[Opening INFORMATION section]

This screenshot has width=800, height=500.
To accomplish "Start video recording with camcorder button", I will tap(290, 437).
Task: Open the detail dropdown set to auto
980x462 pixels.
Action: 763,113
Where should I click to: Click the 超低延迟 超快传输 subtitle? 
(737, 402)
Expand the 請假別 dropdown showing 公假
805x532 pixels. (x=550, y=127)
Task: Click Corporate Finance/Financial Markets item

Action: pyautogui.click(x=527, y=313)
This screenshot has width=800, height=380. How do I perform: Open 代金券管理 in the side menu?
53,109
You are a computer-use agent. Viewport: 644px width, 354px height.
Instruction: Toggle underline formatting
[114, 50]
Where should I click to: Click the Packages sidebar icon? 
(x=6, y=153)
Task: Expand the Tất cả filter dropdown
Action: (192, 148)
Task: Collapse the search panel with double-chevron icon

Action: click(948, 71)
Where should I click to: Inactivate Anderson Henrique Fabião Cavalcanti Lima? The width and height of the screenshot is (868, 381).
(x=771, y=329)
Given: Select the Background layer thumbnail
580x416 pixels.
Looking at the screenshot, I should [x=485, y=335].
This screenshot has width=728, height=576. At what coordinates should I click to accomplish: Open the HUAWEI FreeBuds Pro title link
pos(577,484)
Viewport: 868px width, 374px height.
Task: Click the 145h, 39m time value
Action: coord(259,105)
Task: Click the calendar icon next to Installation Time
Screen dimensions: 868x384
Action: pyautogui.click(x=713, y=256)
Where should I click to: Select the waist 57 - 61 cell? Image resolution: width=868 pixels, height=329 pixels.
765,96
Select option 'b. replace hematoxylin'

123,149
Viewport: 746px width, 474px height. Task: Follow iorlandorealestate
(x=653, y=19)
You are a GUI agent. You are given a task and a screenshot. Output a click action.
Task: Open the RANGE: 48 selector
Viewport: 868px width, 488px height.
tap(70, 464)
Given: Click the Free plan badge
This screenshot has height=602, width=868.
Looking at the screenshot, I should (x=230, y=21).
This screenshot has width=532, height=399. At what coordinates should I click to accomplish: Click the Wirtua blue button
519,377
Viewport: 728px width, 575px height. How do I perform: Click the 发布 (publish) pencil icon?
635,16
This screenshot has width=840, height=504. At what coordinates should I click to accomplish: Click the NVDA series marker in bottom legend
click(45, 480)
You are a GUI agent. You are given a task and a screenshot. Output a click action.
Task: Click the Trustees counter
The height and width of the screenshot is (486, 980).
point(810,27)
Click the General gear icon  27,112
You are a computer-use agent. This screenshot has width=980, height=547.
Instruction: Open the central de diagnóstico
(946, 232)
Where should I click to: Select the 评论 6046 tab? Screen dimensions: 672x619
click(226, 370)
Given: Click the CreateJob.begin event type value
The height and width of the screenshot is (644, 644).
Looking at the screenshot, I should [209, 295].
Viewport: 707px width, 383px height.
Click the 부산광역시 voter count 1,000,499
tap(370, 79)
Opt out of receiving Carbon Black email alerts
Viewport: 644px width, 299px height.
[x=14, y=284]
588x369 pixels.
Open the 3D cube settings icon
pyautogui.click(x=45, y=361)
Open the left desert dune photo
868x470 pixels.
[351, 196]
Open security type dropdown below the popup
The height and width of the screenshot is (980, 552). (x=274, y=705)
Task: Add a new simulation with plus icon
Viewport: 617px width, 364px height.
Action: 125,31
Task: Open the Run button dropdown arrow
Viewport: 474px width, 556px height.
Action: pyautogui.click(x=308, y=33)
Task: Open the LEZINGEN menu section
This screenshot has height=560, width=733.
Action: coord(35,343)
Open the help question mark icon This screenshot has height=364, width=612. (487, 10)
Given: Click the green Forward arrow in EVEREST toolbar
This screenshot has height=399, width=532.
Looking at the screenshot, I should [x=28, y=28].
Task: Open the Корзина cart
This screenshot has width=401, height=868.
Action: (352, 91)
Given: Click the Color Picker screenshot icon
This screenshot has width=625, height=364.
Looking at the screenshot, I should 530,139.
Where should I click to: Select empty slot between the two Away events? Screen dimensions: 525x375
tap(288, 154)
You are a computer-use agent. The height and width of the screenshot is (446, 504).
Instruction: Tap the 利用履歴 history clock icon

[Closing INFORMATION section]

**PROMPT**
The records above are to be returned exactly as they appear.

**WRITTEN SOLUTION**
This screenshot has width=800, height=500.
To accomplish "Start video recording with camcorder button", I will tap(290, 437).
Task: Open the detail dropdown set to auto
980x462 pixels.
Action: 763,113
Where should I click to: Click the 超低延迟 超快传输 subtitle? 
(737, 402)
Expand the 請假別 dropdown showing 公假
805x532 pixels. (x=550, y=127)
Task: Click Corporate Finance/Financial Markets item

Action: pyautogui.click(x=527, y=313)
This screenshot has width=800, height=380. How do I perform: Open 代金券管理 in the side menu?
53,109
You are a computer-use agent. Viewport: 644px width, 354px height.
Instruction: Toggle underline formatting
[114, 50]
Where should I click to: Click the Packages sidebar icon? 
(x=6, y=153)
Task: Expand the Tất cả filter dropdown
Action: (192, 148)
Task: Collapse the search panel with double-chevron icon

Action: click(948, 71)
Where should I click to: Inactivate Anderson Henrique Fabião Cavalcanti Lima? The width and height of the screenshot is (868, 381).
(x=771, y=329)
Given: Select the Background layer thumbnail
580x416 pixels.
Looking at the screenshot, I should [x=485, y=335].
This screenshot has width=728, height=576. At what coordinates should I click to accomplish: Open the HUAWEI FreeBuds Pro title link
pos(577,484)
Viewport: 868px width, 374px height.
Task: Click the 145h, 39m time value
Action: coord(259,105)
Task: Click the calendar icon next to Installation Time
Screen dimensions: 868x384
Action: pyautogui.click(x=713, y=256)
Where should I click to: Select the waist 57 - 61 cell? Image resolution: width=868 pixels, height=329 pixels.
765,96
Select option 'b. replace hematoxylin'

123,149
Viewport: 746px width, 474px height. Task: Follow iorlandorealestate
(x=653, y=19)
You are a GUI agent. You are given a task and a screenshot. Output a click action.
Task: Open the RANGE: 48 selector
Viewport: 868px width, 488px height.
tap(70, 464)
Given: Click the Free plan badge
This screenshot has height=602, width=868.
Looking at the screenshot, I should (x=230, y=21).
This screenshot has width=532, height=399. At what coordinates should I click to accomplish: Click the Wirtua blue button
519,377
Viewport: 728px width, 575px height. How do I perform: Click the 发布 (publish) pencil icon?
635,16
This screenshot has width=840, height=504. At what coordinates should I click to accomplish: Click the NVDA series marker in bottom legend
click(45, 480)
You are a GUI agent. You are given a task and a screenshot. Output a click action.
Task: Click the Trustees counter
The height and width of the screenshot is (486, 980).
point(810,27)
Click the General gear icon  27,112
You are a computer-use agent. This screenshot has width=980, height=547.
Instruction: Open the central de diagnóstico
(946, 232)
Where should I click to: Select the 评论 6046 tab? Screen dimensions: 672x619
click(226, 370)
Given: Click the CreateJob.begin event type value
The height and width of the screenshot is (644, 644).
Looking at the screenshot, I should [209, 295].
Viewport: 707px width, 383px height.
Click the 부산광역시 voter count 1,000,499
tap(370, 79)
Opt out of receiving Carbon Black email alerts
Viewport: 644px width, 299px height.
[x=14, y=284]
588x369 pixels.
Open the 3D cube settings icon
pyautogui.click(x=45, y=361)
Open the left desert dune photo
868x470 pixels.
[351, 196]
Open security type dropdown below the popup
The height and width of the screenshot is (980, 552). (x=274, y=705)
Task: Add a new simulation with plus icon
Viewport: 617px width, 364px height.
Action: 125,31
Task: Open the Run button dropdown arrow
Viewport: 474px width, 556px height.
Action: pyautogui.click(x=308, y=33)
Task: Open the LEZINGEN menu section
This screenshot has height=560, width=733.
Action: coord(35,343)
Open the help question mark icon This screenshot has height=364, width=612. (487, 10)
Given: Click the green Forward arrow in EVEREST toolbar
This screenshot has height=399, width=532.
Looking at the screenshot, I should [x=28, y=28].
Task: Open the Корзина cart
This screenshot has width=401, height=868.
Action: (352, 91)
Given: Click the Color Picker screenshot icon
This screenshot has width=625, height=364.
Looking at the screenshot, I should 530,139.
Where should I click to: Select empty slot between the two Away events? Screen dimensions: 525x375
tap(288, 154)
You are a computer-use agent. The height and width of the screenshot is (446, 504).
Instruction: Tap the 利用履歴 history clock icon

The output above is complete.